We were talking about the oil usage on my and another customers car and he recognized that the oil rings used on the initial S62 engines were hemispherical or something to that extent. He believed that the reason why certain cars (Even 01+ cars) burn more oil then other was the way they were broken in - actually not being driven hard enough during the initial 5-15K miles. He is a big proponent of a new or rebuilt racing engine needing to be driven hard after the first couple hundred miles to make sure that the oil rings sit down properly. He said that the rings used in the initial engine were closer to what is used in racing applications and that these engines are built to push more oil into the cylinder so that there is a more significant oil cushion at high RPM's. He said that Porsche's burn oil just as much, and that his racing applications drink oil at the rate of a quart every couple hours or so. He told me that the 10-60 oil is used by Porsche as well and he thinks that its just too initially thin, he quips "it pours like water into the crankcase."
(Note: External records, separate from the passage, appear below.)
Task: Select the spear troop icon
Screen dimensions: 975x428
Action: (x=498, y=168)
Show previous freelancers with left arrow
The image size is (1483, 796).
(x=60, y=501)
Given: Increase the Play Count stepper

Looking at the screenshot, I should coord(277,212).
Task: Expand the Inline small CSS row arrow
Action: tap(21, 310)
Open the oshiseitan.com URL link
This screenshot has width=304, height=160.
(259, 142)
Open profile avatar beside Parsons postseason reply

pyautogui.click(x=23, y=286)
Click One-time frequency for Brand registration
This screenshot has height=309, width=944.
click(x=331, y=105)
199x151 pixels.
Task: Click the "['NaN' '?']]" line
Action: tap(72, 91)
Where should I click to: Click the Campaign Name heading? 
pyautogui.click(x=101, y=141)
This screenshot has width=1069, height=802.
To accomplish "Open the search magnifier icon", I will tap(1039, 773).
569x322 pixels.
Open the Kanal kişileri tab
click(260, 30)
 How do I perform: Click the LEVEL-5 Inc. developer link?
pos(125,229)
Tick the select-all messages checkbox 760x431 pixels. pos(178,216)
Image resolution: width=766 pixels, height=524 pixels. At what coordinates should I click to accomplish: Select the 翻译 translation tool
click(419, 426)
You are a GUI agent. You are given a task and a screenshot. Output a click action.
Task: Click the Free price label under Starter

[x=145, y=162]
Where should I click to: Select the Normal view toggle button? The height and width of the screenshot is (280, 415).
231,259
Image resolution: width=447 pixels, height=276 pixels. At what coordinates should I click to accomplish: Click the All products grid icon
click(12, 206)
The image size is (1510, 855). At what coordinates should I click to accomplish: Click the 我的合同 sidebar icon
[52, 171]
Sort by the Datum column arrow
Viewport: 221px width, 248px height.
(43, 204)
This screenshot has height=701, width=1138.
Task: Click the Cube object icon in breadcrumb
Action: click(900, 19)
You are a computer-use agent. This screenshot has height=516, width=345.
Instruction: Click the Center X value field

My car is under warranty, and while I can have the engine torn down if the problem gets worse, my mechanic thinks that is a bad idea. Right now the cars compression, horsepower, idle, everything are perfect and if I have the engine torn down just because I am displeased with having to put oil in the engine it could end up being a Pandora's box, especially since it would have to be done by dealership mechanics (which I honestly don’t trust.) He is confident that the thicker oil will help to finally seat the rings and reduce the blow-by enough to significantly decrease the consumption. He told me he has seen older generation M cars burn oil up to near 100K and then all of a sudden, they stop.

I am going to try the Swepco out for a couple thousand miles and see if that works. He has another customer who is also going to try it who has an 01 with a good burn rate as well. It would be great if that resolves this!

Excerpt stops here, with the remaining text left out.